Markov Chain Monte Carlo and Variational Inference: Bridging the Gap

Tim Salimans, Diederik P. Kingma, Max Welling

ICML 2015 | arxiv |

Objectives: Benefit from: 1) the fast posterior approximation (variational inference: maximizing an explicit (approximate) objective) 2) the option of trading off additional computation for additional accuracy (MCMC: nonparametric/ flexible & asymptotically exact)

Variatioanl inference:

Fit to the posterior a parameterized \(q\_\phi(z|x)\) by maximizing the lower bound on the marginal likelihood:

\[ \log p(x) = D_{KL}(q_\phi(z|x) || p(z|x)) + E_{q_\phi(z|x)}[\log p(x,z) - \log q_\phi(z|x)] \]

Maximizing the second RHS of the previous equation (\(\mathcal L\)) w.r.t to \(\phi\) will leave the ML unchanged (independent from \(\phi\)) and thus bring down the non-negative DL to 0.

MCMC:

Rather than otimizing the distribution by which we pick our latent variable \(z\) we apply a stochastic transition operator to a random draw \(z\_0\) i.e.

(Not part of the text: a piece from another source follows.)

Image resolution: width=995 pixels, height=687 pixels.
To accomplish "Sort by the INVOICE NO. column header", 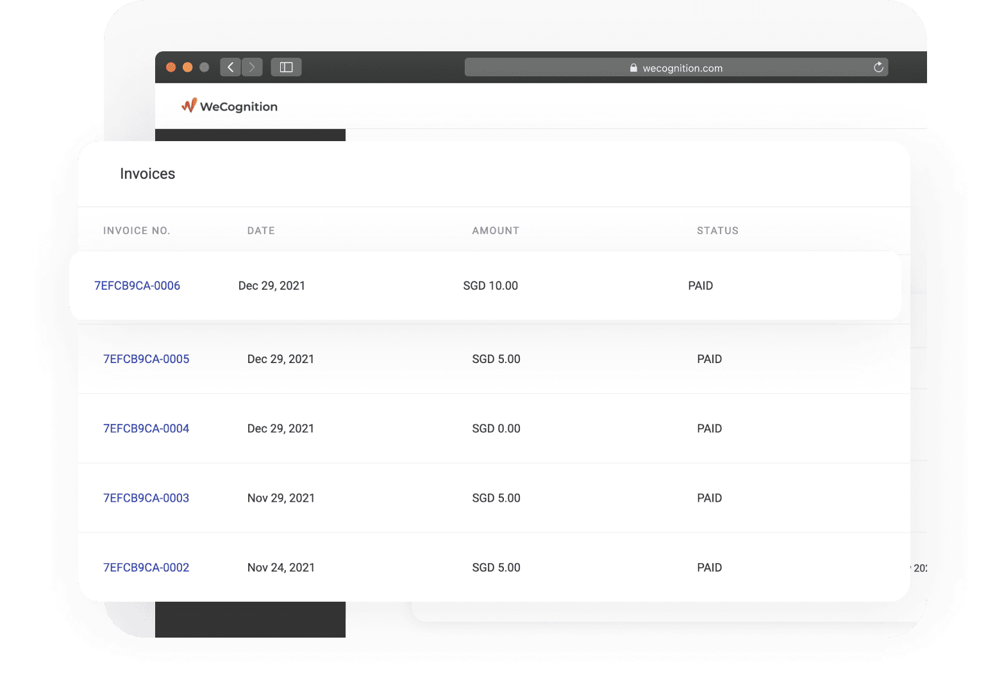I will tap(137, 231).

\[ \forall t=1..T,\;\; z_t \sim q(z_t | z_{t-1}, x) \]

If the transition operator chosen judiciously, the last \(z\_T\) will converge in distribution to the exact posterior \(p(z|x)\) ==CAVEAT== How large \(T\) should be to get a good approximate?

Bridging the gap:

Interpret the stochastic Markov chain as a variational approximation:

\[ MC:\;\; q(z|x) = q(z_T|x) = q(z_0|x) \prod_t^T q(z_t| z_{t-1})|x) \]

in an expanded space where \(y = z\_0,..,z\_{t-1}\) is a set of auxiliary r.v.

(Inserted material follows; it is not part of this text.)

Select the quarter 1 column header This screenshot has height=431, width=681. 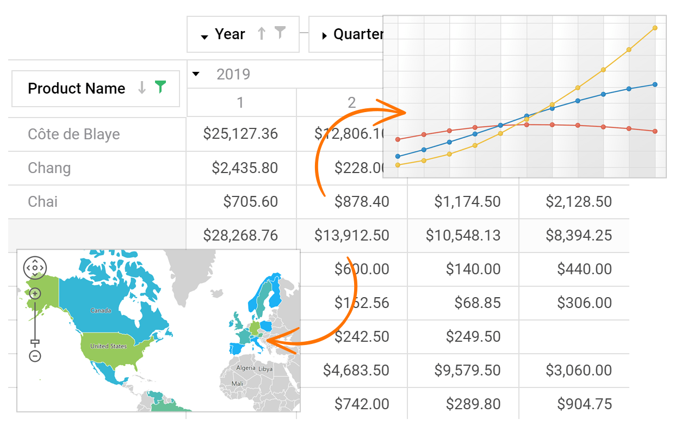[240, 102]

We then integrate those auxiliary variables into the lower bound:

\[ \begin{align} \mathcal L_{aux} & = E_{q(y,z_T|x)}\left[\log \left[p(x,z_T)r(y|x,z_T)\right] - \log q(y,z_T|x)\right]\\ & = \mathcal L - E_{q(z_T|x)}[D_{KL}(q(y|z_T,x) || r(y|z_T,x))]\\ & \leq \mathcal L \leq \log p(x) \end{align} \]

Where \(r(y|x,z_T)\) is an aux. inference distrib. which we are free to choose. \(q(z_T|x)\) in this case is given by \(\int q(y,z_T|x) dy\) i.e. a mixture of distributions of the form \(q(z_T|x,y)\) In the paper \(r(y|x,z_T)\) has a Markov structure as well:

\[ r(y|x,z_T) = r(z_0,...z_{t-1}|x,z_T) = \prod_t^T r_t(z_{t-1}|x,z_t) \]

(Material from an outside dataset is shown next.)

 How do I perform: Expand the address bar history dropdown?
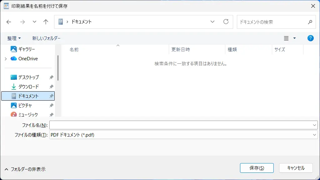[213, 22]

The variational lower bound can be written as:

\[ \mathcal L_{aux} = E_q\left[\log\left[p(x,z_T)/q(z_0|x)\right]\right] + \sum_t^T\log[r_t(z_{t-1} |x, z_t)/q_t(z_t|x,z_{t-1})] \]

At each step of the markov chain we can choose different transition operators \(r\_t\) and inverse models \(r\_t\)